I've created an xpath expression to target an element so that I can extract a certain information out of some html elements using xpath within scrapy. I can't reach it anyway.
Html elements:
<div class="rates">
<label>
Rates :
</label>
R 3500
<br class="hidden-md hidden-lg">
</div>
I wish to extract R 3500
out of it.
I've tried with:
from scrapy import Selector
html = """
<div class="rates">
<label>
Rates :
</label>
R 3500
<br class="hidden-md hidden-lg">
</div>
"""
sel = Selector(text=html)
rate = sel.xpath("//*[@class='rates']/label/following::*").get()
print(rate)
Upon running my above script this is what I'm getting <br class="hidden-md hidden-lg">
whereas I wish to get R 3500
.
I could have used .tail
if opted for lxml
. However, when I go for scrapy I don't find anything similar.
How can I extract that rate out of the html elements using xpath?
To get a text node as a following-sibling
after the label
node:
...
sel = Selector(text=html)
rate = sel.xpath("//*[@class='rates']/label/following-sibling::text()").get().strip()
print(rate)
The output:
R 3500
Addition: "//*[@class='rates']/label/following::text()"
should also work.
I found you in the loop after a long time @RomanPerekhrest. It perfectly worked. An optional question: do you know how i can achieve the same using css selector. Thankssssss a lot.
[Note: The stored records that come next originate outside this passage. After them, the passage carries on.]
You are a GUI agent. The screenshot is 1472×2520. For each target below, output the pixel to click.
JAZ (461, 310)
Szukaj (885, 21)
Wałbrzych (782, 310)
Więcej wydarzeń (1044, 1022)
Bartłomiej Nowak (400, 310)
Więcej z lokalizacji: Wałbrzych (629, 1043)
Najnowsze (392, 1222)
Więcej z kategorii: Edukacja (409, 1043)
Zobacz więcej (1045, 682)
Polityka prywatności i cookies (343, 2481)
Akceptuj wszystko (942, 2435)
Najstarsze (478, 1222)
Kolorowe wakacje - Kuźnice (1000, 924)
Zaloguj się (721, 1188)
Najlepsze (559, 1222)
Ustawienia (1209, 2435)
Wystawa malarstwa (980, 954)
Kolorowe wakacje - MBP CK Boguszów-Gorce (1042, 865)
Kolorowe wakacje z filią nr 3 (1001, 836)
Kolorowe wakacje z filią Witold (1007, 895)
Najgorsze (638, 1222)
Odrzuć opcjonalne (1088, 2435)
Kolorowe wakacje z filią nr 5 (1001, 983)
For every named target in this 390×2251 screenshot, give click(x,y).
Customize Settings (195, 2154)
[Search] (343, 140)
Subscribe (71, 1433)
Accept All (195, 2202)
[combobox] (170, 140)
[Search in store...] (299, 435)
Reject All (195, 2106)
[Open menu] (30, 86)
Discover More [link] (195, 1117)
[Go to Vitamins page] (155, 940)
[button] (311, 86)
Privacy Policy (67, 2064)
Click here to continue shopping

You could improve your answer by mentioning the reason why
following::*
does not work:*
only selects element nodes, not text nodes.@MITHU, welcome. as for your question: we can't do that magic in css, but in python libraries we have
.next_sibling
inBeautifulsoup
and.tail
inetree
@MathiasMüller, see the addition, it should work with
"//*[@class='rates']/label/following::text()"
(tested)Thanks for the edit! You still did not add an explanation, just point out another solution. An answer that gives the reason would be more educational.